Na época, “a China estava tentando persuadir os Estados Unidos de seu crescente status… Desta vez, são os Estados Unidos, por vontade própria, que estão reconhecendo esse status”, disse Wyne, observando que Trump reviveu o termo “G2”, referindo-se a um par de superpotências, durante seu último encontro com Xi à margem da cúpula da APEC na Coreia do Sul, em outubro. Trump entra nas negociações em uma posição desfavorável. Os tribunais americanos limitaram sua capacidade de impor tarifas arbitrariamente sobre as exportações da China e de outros países. A guerra no Irã também alimentou a inflação no país e aumentou o risco de que o Partido Republicano de Trump perca o controle de uma ou ambas as casas legislativas nas eleições de meio de mandato de novembro.
Embora a economia chinesa tenha apresentado dificuldades, Xi não enfrenta pressões econômicas ou políticas comparáveis. Ainda assim, ambos os lados estão empenhados em manter a trégua comercial alcançada em outubro passado, na qual Trump suspendeu as tarifas de três dígitos sobre produtos chineses e Xi se absteve de restringir o fornecimento global de terras raras, essenciais para a fabricação de produtos que vão desde veículos elétricos a armamentos. Espera-se também que eles discutam fóruns destinados a apoiar o comércio e o investimento mútuos e que dialoguem sobre questões relacionadas à inteligência artificial.

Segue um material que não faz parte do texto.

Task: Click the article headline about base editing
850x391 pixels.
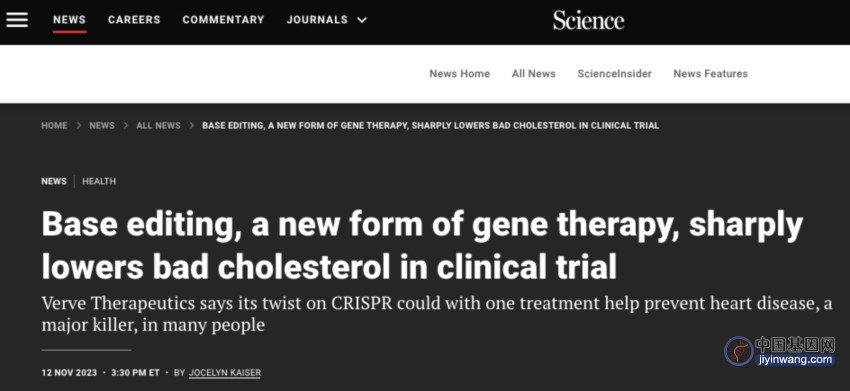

Washington busca vender aviões da Boeing, produtos agrícolas e energia para a China a fim de reduzir um déficit comercial que há muito irrita Trump, enquanto Pequim quer que os Estados Unidos flexibilizem as restrições às exportações de equipamentos avançados para fabricação de chips e semicondutores, disseram autoridades envolvidas no projeto.
IRÃ E TAIWAN NA OCASIÃO
Além das questões comerciais, espera-se que Trump incentive a China a persuadir o Irã a chegar a um acordo com Washington para pôr fim ao conflito. Mas analistas duvidam que Xi esteja disposto a pressionar fortemente Teerã ou a encerrar o apoio militar, dado o valor do Irã para Pequim como um contrapeso estratégico aos Estados Unidos.
O secretário de Estado americano, Marco Rubio, disse à Fox News a bordo do Air Force One que era do interesse da China ajudar a resolver a crise, já que muitos de seus navios estão presos no Golfo e uma desaceleração da economia global prejudicaria os exportadores chineses.
Para Xi Jinping, a venda de armas americanas para Taiwan, a ilha democraticamente governada reivindicada pela China, será uma prioridade máxima. A China reiterou sua firme oposição à venda na quarta-feira, e o status de um pacote de armas de US$ 14 bilhões, que aguarda a aprovação de Trump, permanece incerto. Os Estados Unidos são legalmente obrigados a fornecer a Taiwan os meios para se defender, apesar da ausência de relações diplomáticas formais.
“Trump não tem muitas cartas na manga. Mas acho que ele não enxerga a situação dessa forma”, disse Ronan Fu, pesquisador associado da Academia Sinica, o principal think tank governamental de Taiwan.
Xi tem uma visita recíproca planejada para o final deste ano, que seria sua primeira visita aos Estados Unidos desde que Trump assumir o cargo em 2025.